Дело не в том, что мы выучились воспринимать стихи тоньше и глубже. Кто решится соперничать на этой ниве с В. Ходасевичем, а ведь и он, откликаясь на “Скифские черепки”, ограничился констатацией, что книга “умело написана”. Если для нас в этой книге навык стихотворца и уверенность, с какой воссоздается легендарный мир заповедной прародины славян, уж конечно, не главное, то объяснить это несложно: мы знаем, что случится дальше. И чувствуем предвестия судьбы в стихотворениях, написанных, когда действие предстоящей драмы, собственно, еще не началось.

Предвестия эти распознаваемы уже и в “Скифских черепках”, как ни стилизован их поэтический ландшафт (“осколки бывшего”, спрятанные в пещерах, “огненосцы-скифы”, “пиршество зари курганной”, “степь, где с Богом в веках мы вдвоем”), а тем более в сборнике “Руфь”. Он открывается авторским признанием, что “неизбежность заставила меня подняться на высоты”, но лишь затем, чтобы, оплакивая “умершую мою душу человеческую”, медленно, любовно проделать путь назад — “в долины”. Суть и смысл этого странствия, ставшего лирическим сюжетом книги, проясняются с первых стихотворений, образующих пролог. В них настойчиво возникает один и тот же мотив: обязанность обитать не в горних сферах, а “среди мирских равнин”, творя “лишь смертные дела”, но всегда с мыслью о бессмертии, о вечности, в которую мы “только верим”, тогда как надлежит в нее заглянуть. Зная дальнейшее, трудно не распознать в этих строках точное предощущение и предсказание собственного пути, который станет подвижничеством. Выбор уже сделан: “Нет, я в этой жизни не заплачу, — / Как назначено, так и пойду”. Годы спустя в “Постриге” та же мысль будет выражена с оттенком патетики, но сам выбор не изменится: “Черный мой венец неизреченный, / Вечного венчания печать — / К самым небесам, над всей вселенной / Надобно торжественно поднять”.

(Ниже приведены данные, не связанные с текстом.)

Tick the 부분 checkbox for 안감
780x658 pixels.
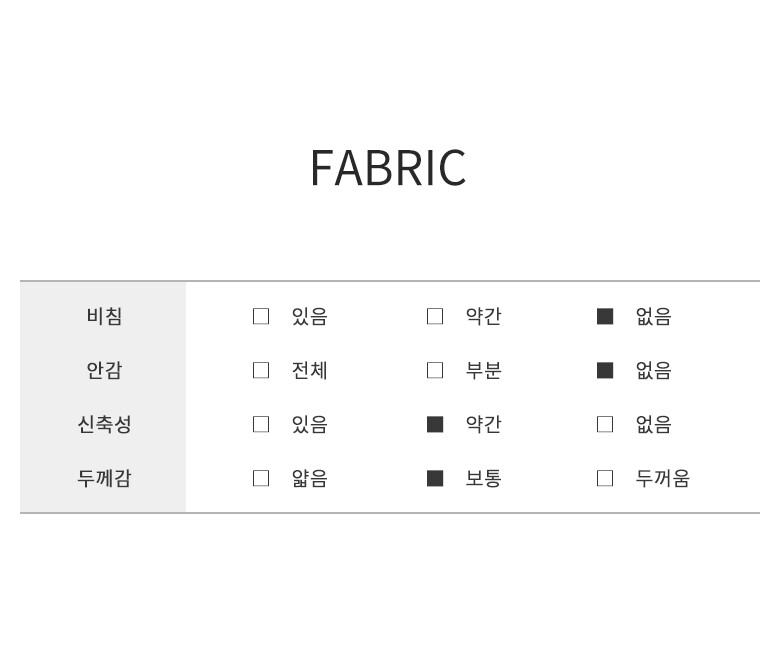click(435, 370)
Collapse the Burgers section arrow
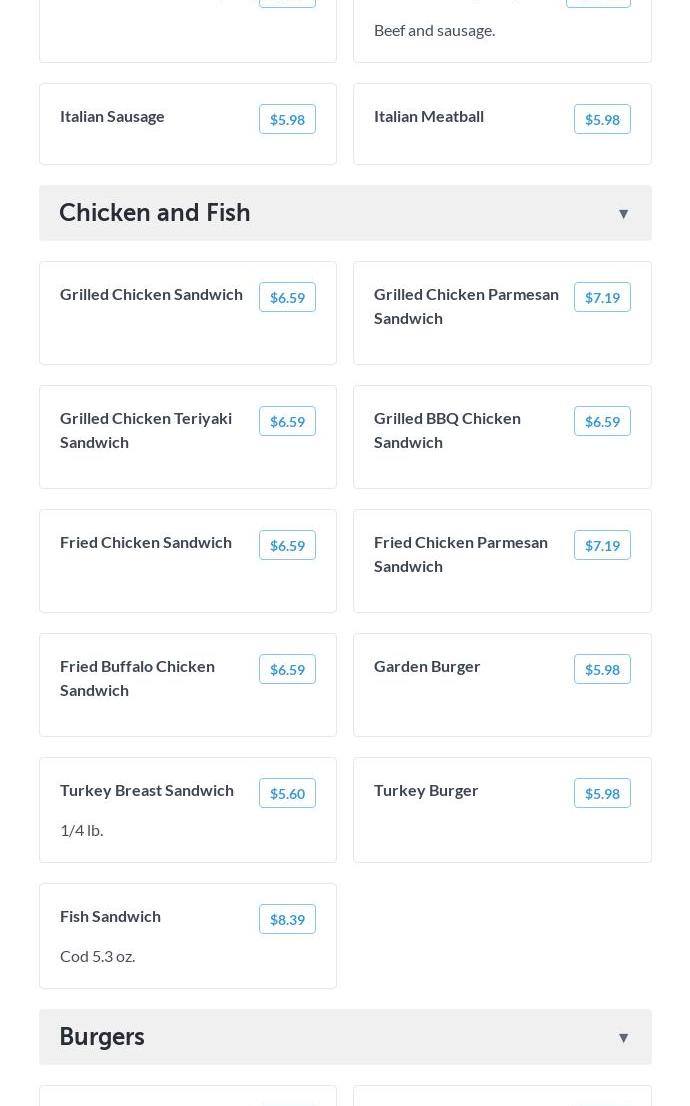 (623, 1037)
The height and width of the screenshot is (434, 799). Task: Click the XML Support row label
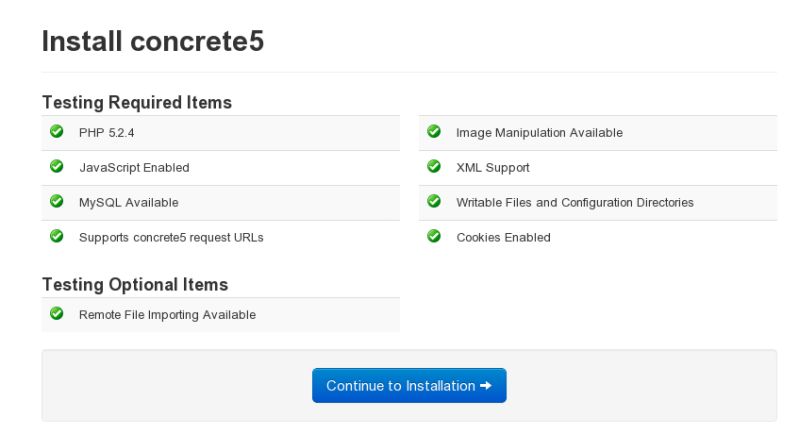pos(493,168)
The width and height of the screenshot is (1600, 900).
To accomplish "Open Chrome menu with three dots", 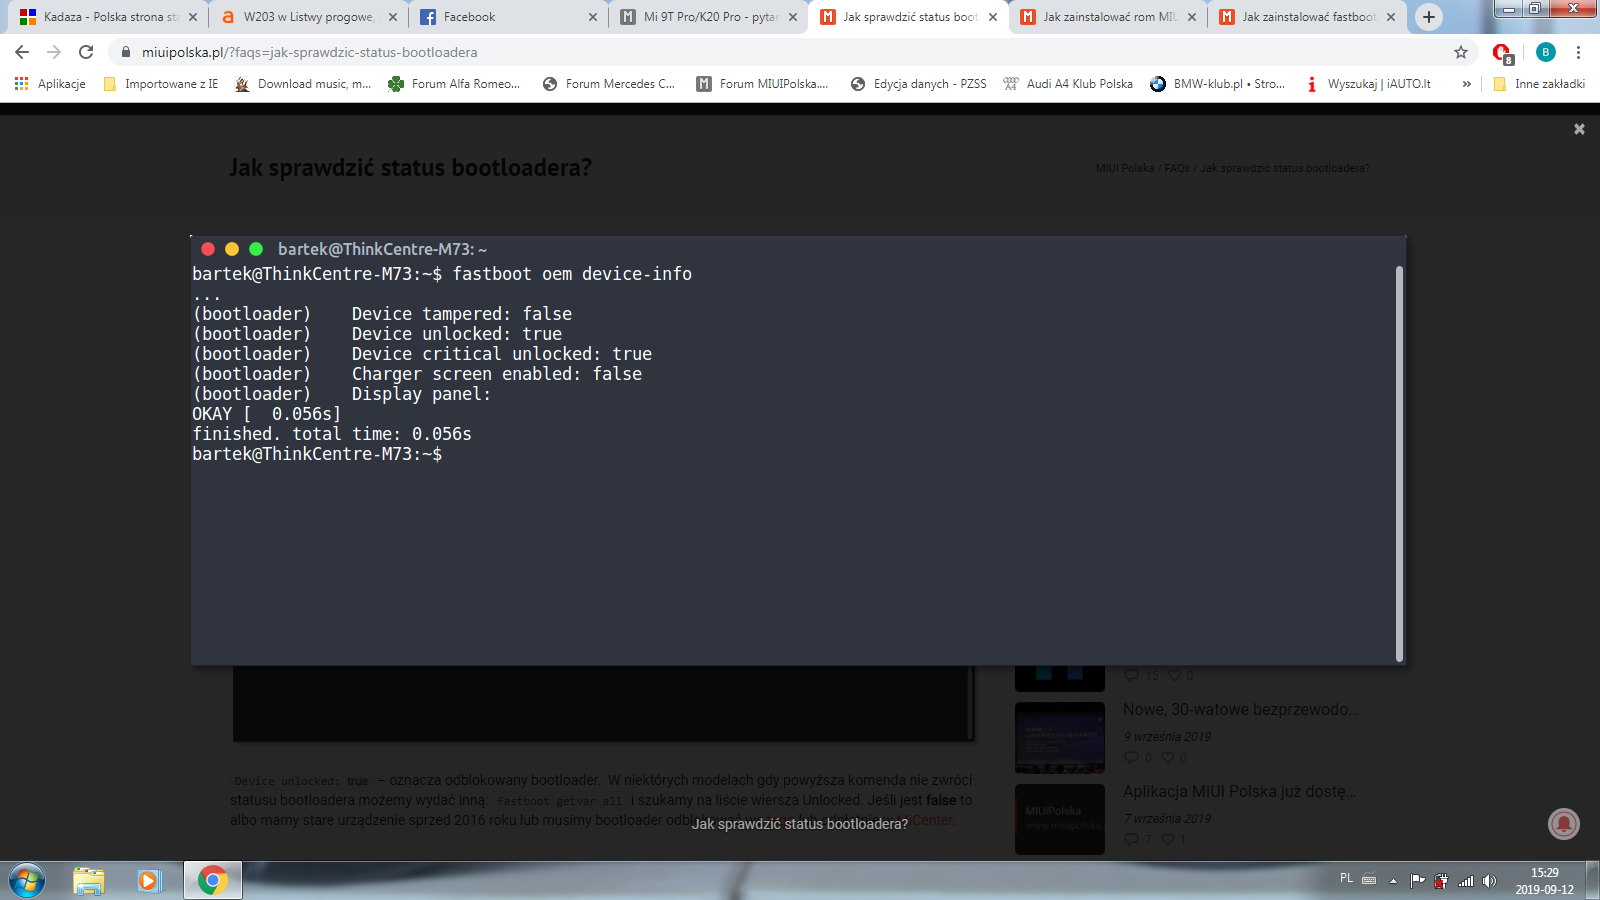I will click(x=1578, y=52).
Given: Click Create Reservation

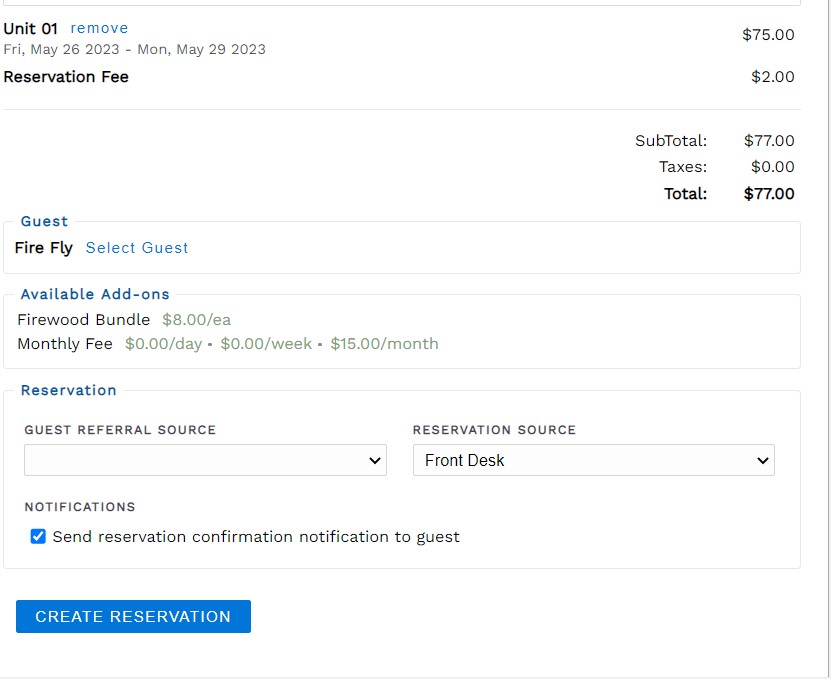Looking at the screenshot, I should tap(133, 616).
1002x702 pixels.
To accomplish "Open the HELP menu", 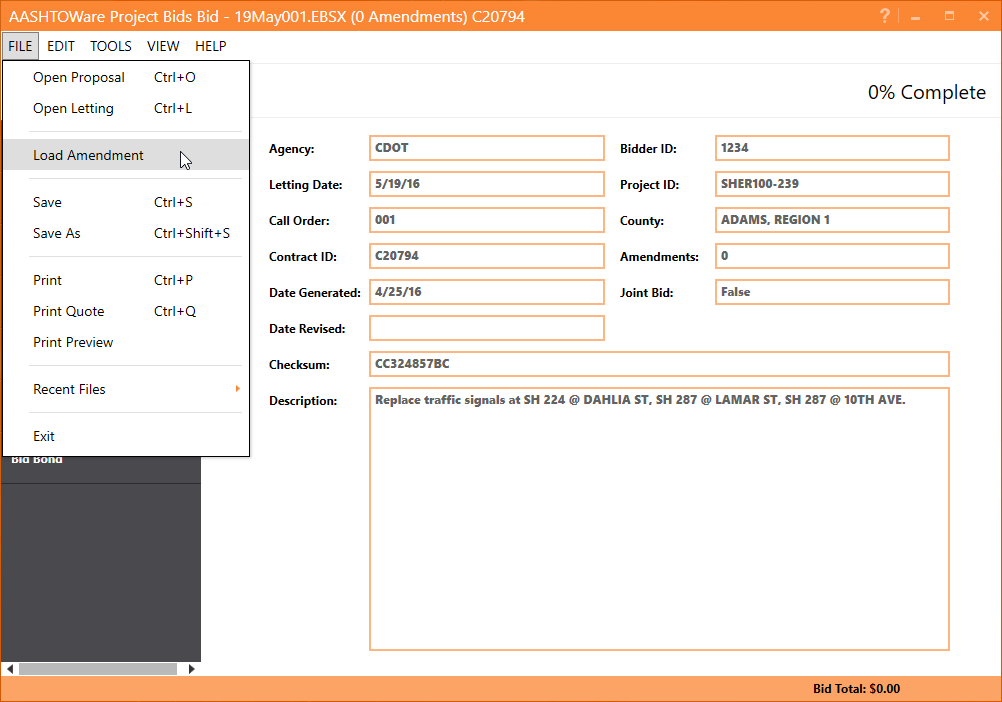I will 211,46.
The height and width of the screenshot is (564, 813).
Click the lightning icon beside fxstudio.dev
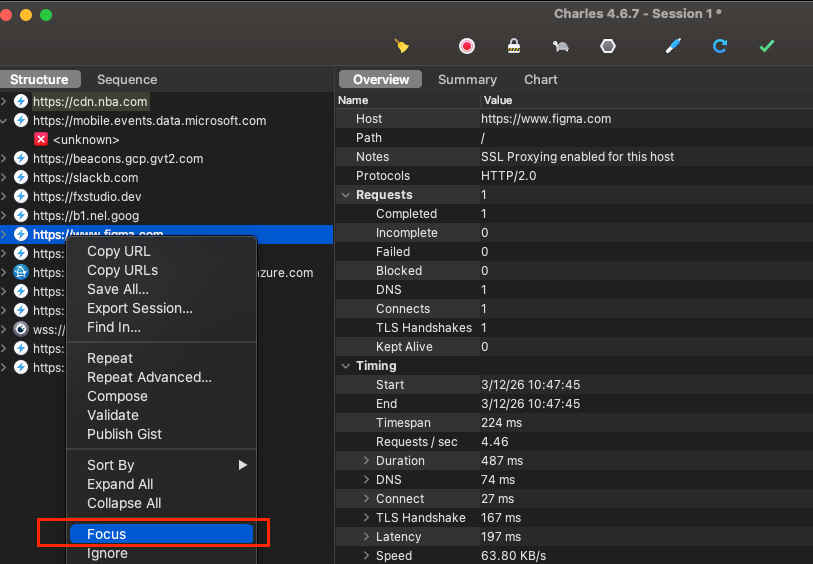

“Солнце вечности” сияло и для автора “Руфи” — теперь это очевидно. Оттого разногласия критиков, которые дискутировали о степени оригинальности нового дарования, кажутся спорами о второстепенных вещах. Волнует совсем другое: очень рано определившийся круг духовных интересов, лишь углубляющихся год от года, их устойчивость и четкость. С юности установившаяся и, в сущности, никуда не отклонявшаяся линия жизни.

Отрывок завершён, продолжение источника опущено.